**EXERCISE BRIEF**
Although the material holds pictures, none belong in the copy; transcribe exactly, and only, the lines from the one with "You are a computer-use" through the end.

**ENTRIES PROVIDED**
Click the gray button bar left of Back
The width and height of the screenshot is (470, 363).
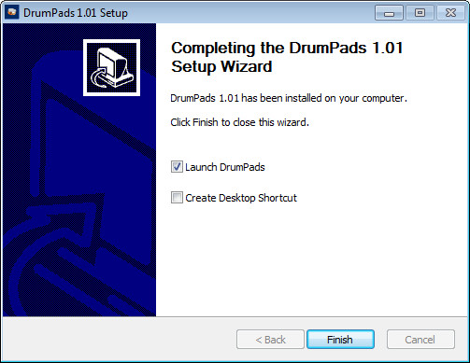coord(119,340)
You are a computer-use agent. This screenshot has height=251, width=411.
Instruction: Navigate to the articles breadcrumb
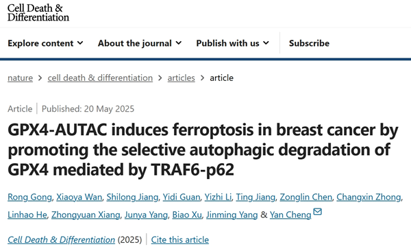tap(181, 78)

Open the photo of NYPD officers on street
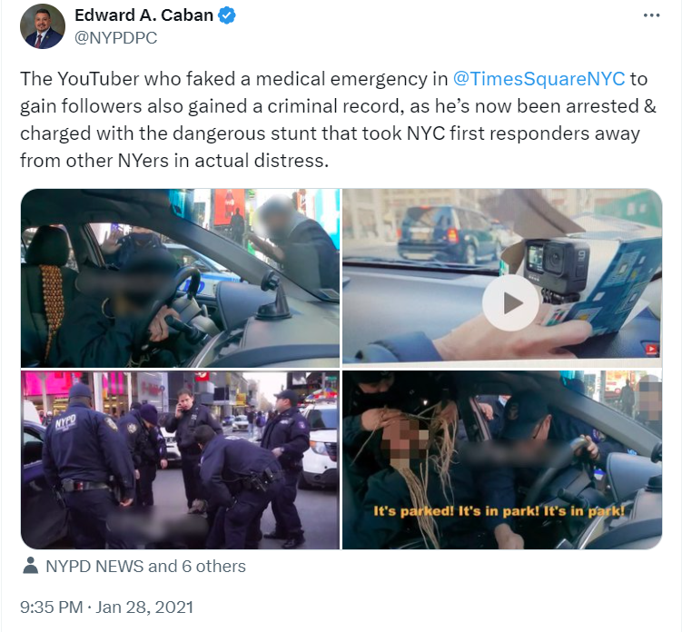coord(180,459)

**EXERCISE RESPONSE**
You are a computer-use agent. This screenshot has height=251, width=411.
Instruction: Navigate to the articles breadcrumb
tap(181, 78)

Open the photo of NYPD officers on street
coord(180,459)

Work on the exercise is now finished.